Gabby Logan has revealed she suffered from a ‘controlled eating disorder’ while competing as a young gymnast.
The 47-year-old presenter said as a teenager she had ‘tough’ coaches who wanted her to ‘fit certain criteria’ and that female competitors were all ‘fighting puberty’.
Logan, who represented Wales at the 1990 Commonwealth Games in Auckland, said the sport had a ‘strange body expectation’.
Speaking on The Game Changers podcast, she said: “I had coaches who were tough and who wanted you to fit a certain criteria.
“Gymnastics is a sport that has a strange body expectation where you are almost fighting puberty all the time.
“You are fighting your body’s natural development and that was hard.”
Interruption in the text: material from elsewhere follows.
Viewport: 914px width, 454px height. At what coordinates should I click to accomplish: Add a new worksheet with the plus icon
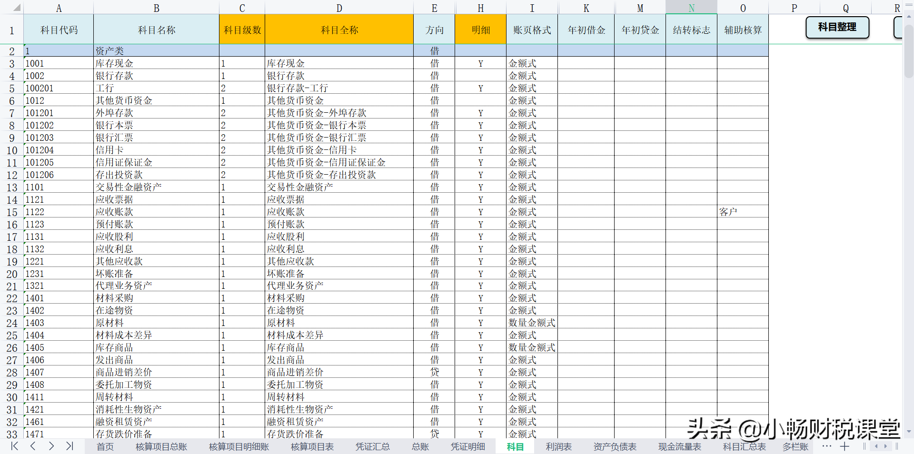(x=845, y=446)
Logan, who came 11th in rhythmic gymnastics at the Commonwealth games, had to retire shortly after when she was just 17 due to pain from sciatica.
In July of this year British Gymnastics announced an independent inquiry into ‘shocking and upsetting’ allegations of serious physical and emotional abuse made by multiple elite athletes.
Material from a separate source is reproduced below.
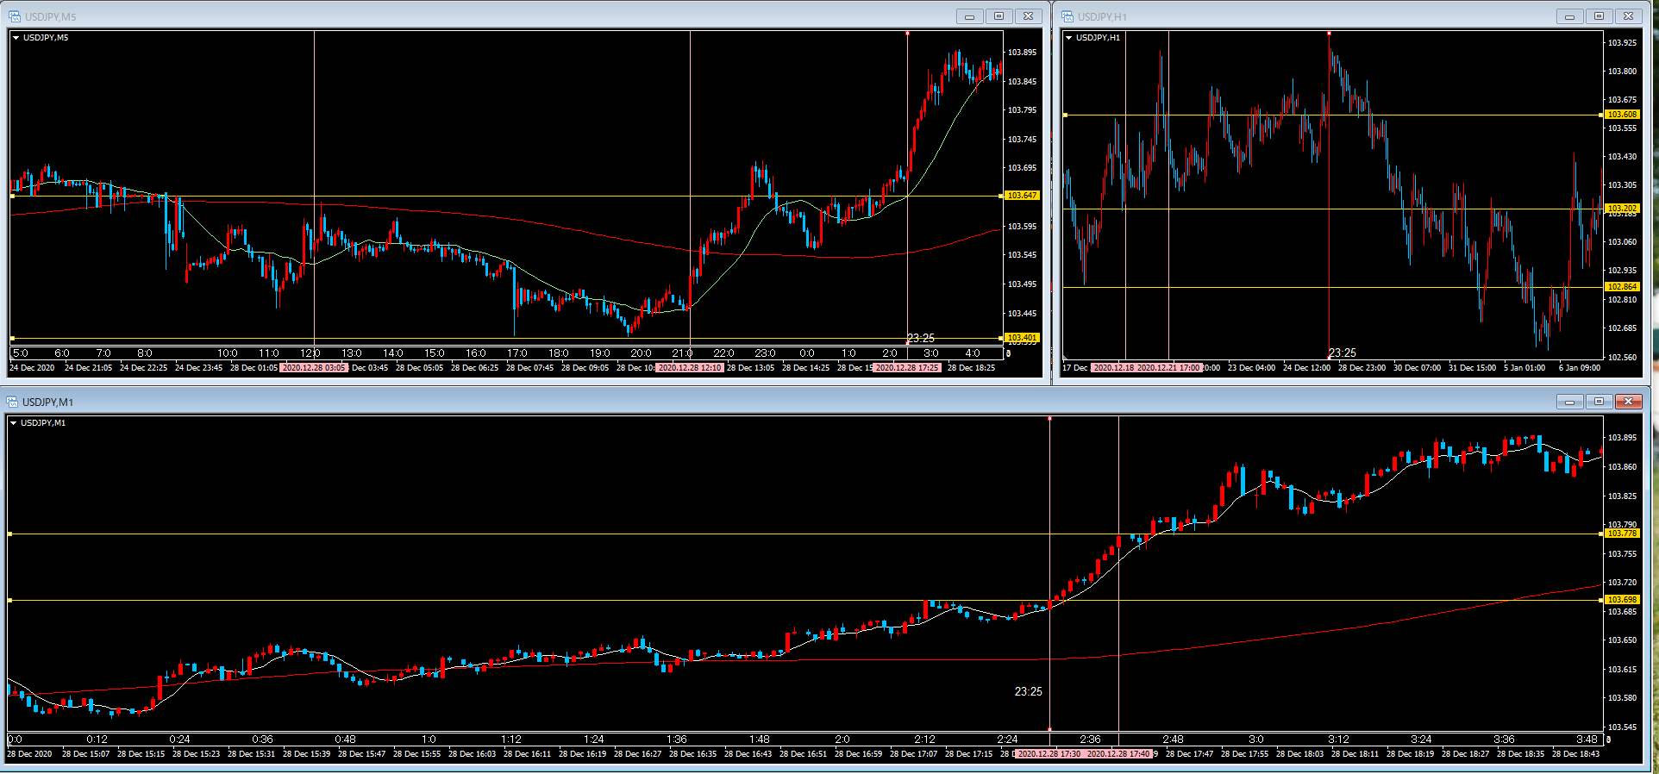This screenshot has width=1659, height=774.
Task: Restore down the USDJPY,H1 chart window
Action: (x=1599, y=16)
Francesca Fox, who competed as a rhythmic gymnast at the London 2012 Games, said she had been constantly told she was ‘fat’ and ‘looked like a hippo’ and ended up weighing herself up to 10 times a day as a result.
Logan acknowledged experiencing the same difficulties while competing and said she was always monitoring her food intake.
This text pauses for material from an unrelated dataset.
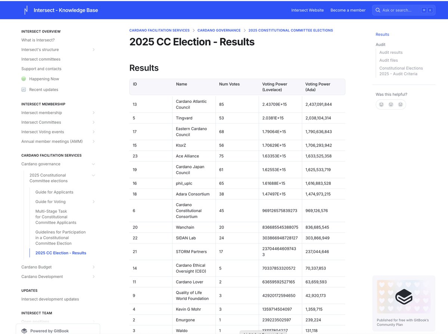Viewport: 448px width, 334px height.
Task: Click the Intersect logo icon in header
Action: click(26, 10)
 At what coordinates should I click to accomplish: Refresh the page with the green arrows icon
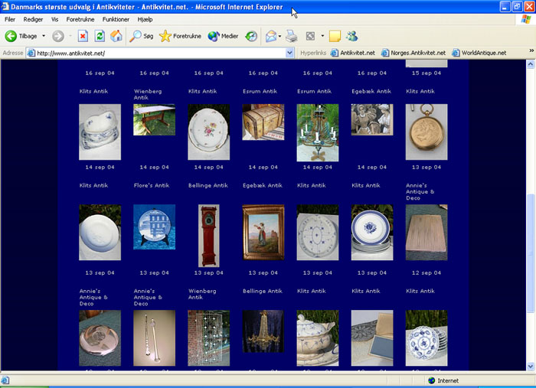[100, 36]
She said: “I think I had a controlled eating disorder.
“I never got ill because I didn’t want to be ill but I wanted to keep my body looking a certain way. I was really very controlled about what I ate and what I drank and how I lived my life.
“I didn’t like having no energy so I didn’t want to starve myself.
“I was very rational about it which sounds a bit perverse. That’s not a healthy way to be, obviously.
“If I had known about nutrition as much as I know now I think I would have been in a much better place. Then, the idea was you either ate or you didn’t eat, it wasn’t a case of eating the right things.
“That [issue] did prevail a lot throughout my peers.”
Logan, who has two children and is married to retired Scottish rugby union player Kenny Logan, said she was also told regularly that ‘she wasn’t good’.
She added: “The other part is being told you are not good at something and having to do that again and that is a hard thing to hear and you did hear that a lot.
“That probably made me quite resilient and gave me a certain amount of rigour.
“But you can coach in a way like that which is healthy and it doesn’t have to be abusive. Shouting at someone doesn’t always work.”